_Exercise objective_
Write out again the stretch from "There’s really no" through "treated if necessary." in the text on seizures in dogs, swapping "quality of life" for "well-being".

_Text for analysis_
Situationally speaking, there are different everyday situations that might trigger a seizure in dogs. Usually, it’s during the time of changing brain activity – when a dog is excited, while they are falling asleep or waking up, or during feeding.
What Do Seizures Look Like?
The way a seizure might manifest, can be different from dog to dog and also on the severity of the seizure itself..
In mild cases, the dog might present with a dazed look on its face, aimless staring, licking of their lips and mild shaking. It can even result in a complete loss of consciousness.
In more severe cases, the dog will lose its consciousness completely and will usually have full-body muscle spasms. They will fall on their side, and paddle its legs, while the rest of their body isn’t moving.
Occasionally, urination, defecation or salivation can occur.
Seizures In Corgis
We now know what causes seizures and what they might look like, but now it’s time to get to the point – How common are seizures in Corgis?
There’s really no way about it – Corgis are genetically predisposed to seizures.
However, don’t let this scare you just yet. Even though it’s scary, it’s not fatal and it doesn’t mean that your dog’s quality of life will be affected too much.
Because this is a common disease in dogs, it has been studied well and ways for dealing with it have been developed.
On the other hand, you don’t want to be too casual about it either. Your reaction should be timely, so that your dog can be diagnosed quickly and so that other potential health issues may be ruled out or treated if necessary.
First and foremost, take your dog to the vet. Don’t try to diagnose or treat them yourself, or ignore the problem.
At the vet, there are several options that might be prescribed to your dog. Some of them include medications and some adapting your living space to make sure that your dog is in no additional danger in case of a seizure.
In case your vet opts for meds, there are usually three options:
- Corticosteroid medication
When it comes to anti-epileptic medication, one of the common side effects includes weight gain, so be cautious about that. If these are what your vet opts for, you will need to make changes in your dog’s dietary habits.

_Data to examine_
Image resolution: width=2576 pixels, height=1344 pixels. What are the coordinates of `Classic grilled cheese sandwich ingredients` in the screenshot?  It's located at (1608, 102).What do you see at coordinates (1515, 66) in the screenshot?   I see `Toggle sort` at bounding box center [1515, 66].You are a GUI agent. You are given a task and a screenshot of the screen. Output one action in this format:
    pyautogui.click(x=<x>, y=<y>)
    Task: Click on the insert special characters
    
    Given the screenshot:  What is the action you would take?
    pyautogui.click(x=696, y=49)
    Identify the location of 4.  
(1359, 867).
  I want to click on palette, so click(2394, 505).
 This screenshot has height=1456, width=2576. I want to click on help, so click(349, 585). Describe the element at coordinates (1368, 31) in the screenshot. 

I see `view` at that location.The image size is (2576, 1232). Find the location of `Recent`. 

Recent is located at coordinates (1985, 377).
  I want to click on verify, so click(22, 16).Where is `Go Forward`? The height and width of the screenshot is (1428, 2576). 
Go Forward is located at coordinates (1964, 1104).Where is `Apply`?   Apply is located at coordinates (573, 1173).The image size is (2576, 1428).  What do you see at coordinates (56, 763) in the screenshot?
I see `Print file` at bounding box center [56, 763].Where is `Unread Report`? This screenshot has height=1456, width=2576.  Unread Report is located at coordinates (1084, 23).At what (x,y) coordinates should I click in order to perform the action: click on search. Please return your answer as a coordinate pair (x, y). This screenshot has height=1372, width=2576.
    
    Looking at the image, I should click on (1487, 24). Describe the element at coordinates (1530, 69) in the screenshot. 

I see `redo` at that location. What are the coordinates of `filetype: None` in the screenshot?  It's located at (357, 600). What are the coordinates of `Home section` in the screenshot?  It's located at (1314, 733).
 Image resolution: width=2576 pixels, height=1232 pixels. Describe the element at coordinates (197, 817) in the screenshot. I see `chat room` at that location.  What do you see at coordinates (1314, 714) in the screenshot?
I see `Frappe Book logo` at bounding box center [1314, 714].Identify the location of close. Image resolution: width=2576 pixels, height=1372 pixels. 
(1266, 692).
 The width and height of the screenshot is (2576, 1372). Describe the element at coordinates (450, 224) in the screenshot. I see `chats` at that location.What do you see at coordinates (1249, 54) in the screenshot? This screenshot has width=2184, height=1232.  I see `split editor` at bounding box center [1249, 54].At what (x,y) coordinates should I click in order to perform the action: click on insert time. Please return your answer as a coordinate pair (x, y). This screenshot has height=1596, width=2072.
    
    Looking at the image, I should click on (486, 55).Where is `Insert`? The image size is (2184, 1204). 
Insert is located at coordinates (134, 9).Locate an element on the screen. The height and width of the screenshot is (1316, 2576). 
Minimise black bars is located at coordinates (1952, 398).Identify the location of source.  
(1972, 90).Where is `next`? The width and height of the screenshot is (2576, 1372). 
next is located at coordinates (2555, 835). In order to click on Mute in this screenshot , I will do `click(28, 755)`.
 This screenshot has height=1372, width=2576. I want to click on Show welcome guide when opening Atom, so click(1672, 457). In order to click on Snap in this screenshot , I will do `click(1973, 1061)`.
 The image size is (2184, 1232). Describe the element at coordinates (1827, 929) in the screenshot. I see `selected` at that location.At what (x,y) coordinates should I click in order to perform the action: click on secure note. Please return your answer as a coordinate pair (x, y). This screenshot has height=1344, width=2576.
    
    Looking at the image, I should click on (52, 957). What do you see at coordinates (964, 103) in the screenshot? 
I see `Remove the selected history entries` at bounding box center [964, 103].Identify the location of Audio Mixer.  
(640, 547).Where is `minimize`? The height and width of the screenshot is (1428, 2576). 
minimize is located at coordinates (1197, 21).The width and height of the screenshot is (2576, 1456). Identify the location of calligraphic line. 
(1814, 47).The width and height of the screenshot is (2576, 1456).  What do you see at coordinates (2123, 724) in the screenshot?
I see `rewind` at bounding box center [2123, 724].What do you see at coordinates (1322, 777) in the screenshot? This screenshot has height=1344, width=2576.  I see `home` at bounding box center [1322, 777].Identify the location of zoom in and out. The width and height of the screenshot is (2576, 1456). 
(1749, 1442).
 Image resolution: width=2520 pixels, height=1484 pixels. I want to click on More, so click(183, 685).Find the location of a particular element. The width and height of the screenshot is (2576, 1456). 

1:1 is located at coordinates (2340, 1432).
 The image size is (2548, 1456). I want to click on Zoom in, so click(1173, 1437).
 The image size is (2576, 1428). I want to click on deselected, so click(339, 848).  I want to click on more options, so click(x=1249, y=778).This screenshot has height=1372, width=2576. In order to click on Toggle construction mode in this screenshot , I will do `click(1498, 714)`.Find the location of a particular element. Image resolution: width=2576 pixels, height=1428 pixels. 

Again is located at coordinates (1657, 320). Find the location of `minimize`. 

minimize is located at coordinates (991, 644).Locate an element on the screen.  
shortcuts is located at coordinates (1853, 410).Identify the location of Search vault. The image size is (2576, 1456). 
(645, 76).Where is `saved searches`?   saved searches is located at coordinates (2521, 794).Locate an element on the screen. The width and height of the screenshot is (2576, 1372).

_Result of the task_
There’s really no way about it – Corgis are genetically predisposed to seizures.
However, don’t let this scare you just yet. Even though it’s scary, it’s not fatal and it doesn’t mean that your dog’s well-being will be affected too much.
Because this is a common disease in dogs, it has been studied well and ways for dealing with it have been developed.
On the other hand, you don’t want to be too casual about it either. Your reaction should be timely, so that your dog can be diagnosed quickly and so that other potential health issues may be ruled out or treated if necessary.